L'encadrement attendu, tout en s'étendant aux nouveaux entrants, doit permettre une régulation plus agile et plus efficace, respectant les objectifs de politiques publiques de diversité culturelle et de forte performance des industries du secteur. Il doit également être simplifié, en renvoyant davantage à la négociation professionnelle et aux conventions conclues avec l'Autorité de régulation de la communication audiovisuelle et numérique (ARCOM), pour s'adapter à la diversité des modèles. Pour répondre à ces enjeux, le projet de loi examiné en conseil des ministres le 5 décembre 2019 modifie profondément le cadre législatif et réglementaire actuel avec trois objectifs principaux.

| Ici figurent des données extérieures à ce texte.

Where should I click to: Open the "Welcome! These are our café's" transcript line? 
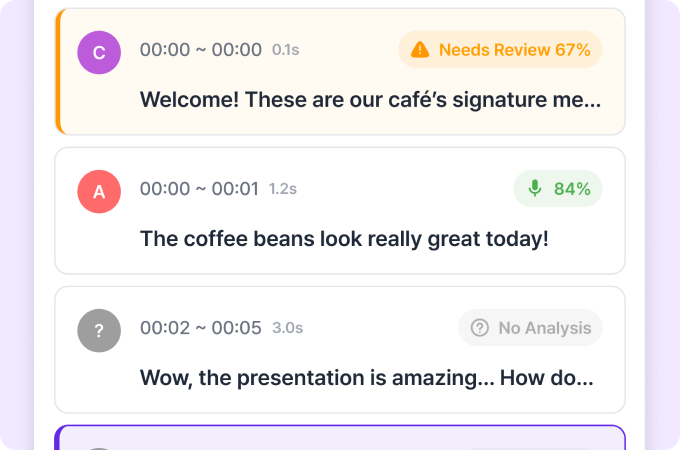(370, 100)
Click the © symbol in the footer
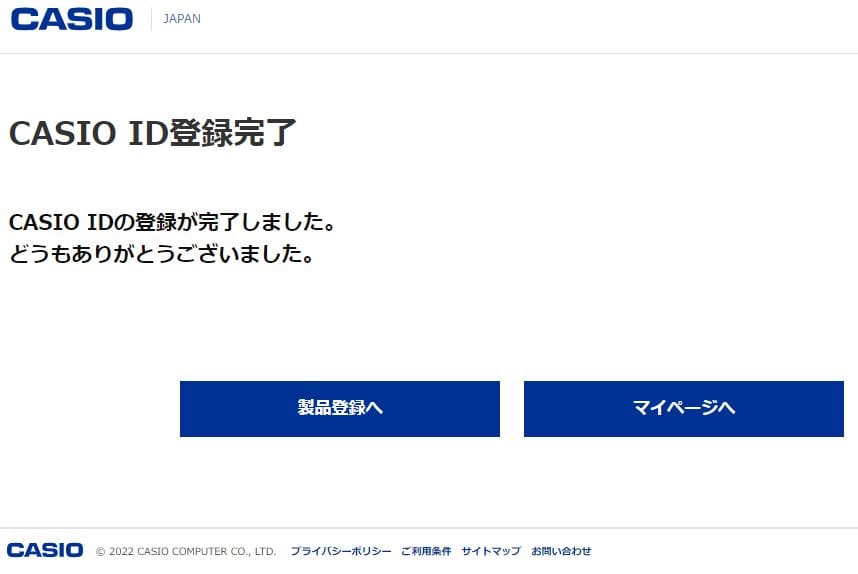Viewport: 858px width, 574px height. click(101, 552)
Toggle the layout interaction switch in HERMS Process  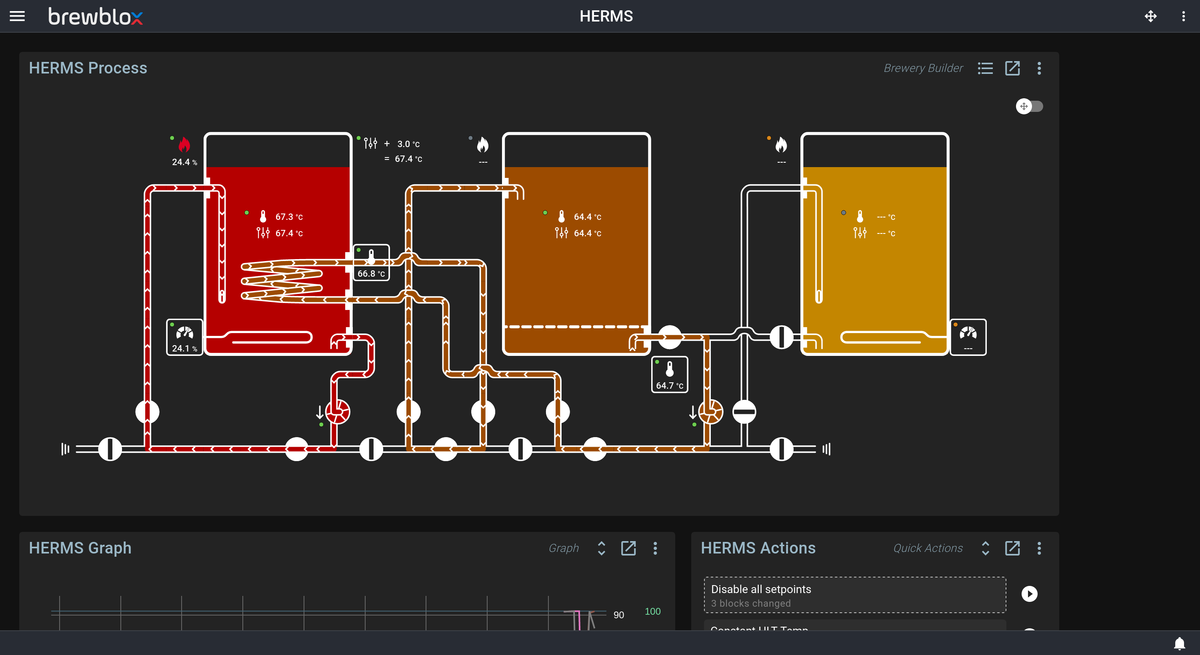tap(1029, 106)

Le premier objectif est de mieux soutenir le développement et la création audiovisuels, notamment en intégrant les plateformes numériques dans le financement et la diffusion des oeuvres cinématographiques et audiovisuelles françaises et européennes, en allégeant les contraintes légales pesant sur les services de télévision en matière de publicité, en supprimant les jours interdits pour la diffusion de films de cinéma ou en prévoyant l'évolution technologique des médias radio et télévision vers des formats de diffusion numérique améliorés.

Le deuxième objectif est de moderniser la régulation du secteur, avec la fusion entre le Conseil supérieur de l'audiovisuel (CSA) et la Haute Autorité pour la diffusion des oeuvres et la protection des droits sur internet (HADOPI), l'institutionnalisation de la coopération entre le CSA et l'Autorité de régulation des communications électroniques, des postes et de la distribution de la presse (ARCEP) ou la création d'un service technique d'appui aux différentes autorités compétentes en matière de régulation du numérique. Ce volet est complété par la transposition du volet « plateformes de partage de vidéos » de la directive sur les services de médias audiovisuels, dite « SMA », en cohérence avec l'approche globale du Gouvernement sur ces sujets de régulation numérique, c'est-à-dire une responsabilisation accrue des acteurs et l'instauration d'un cadre de supervision. Sur des sujets tels que la lutte contre le piratage, le streaming sportif ou la protection des mineurs en ligne, le projet de loi permettra de renforcer l'arsenal à la disposition du régulateur.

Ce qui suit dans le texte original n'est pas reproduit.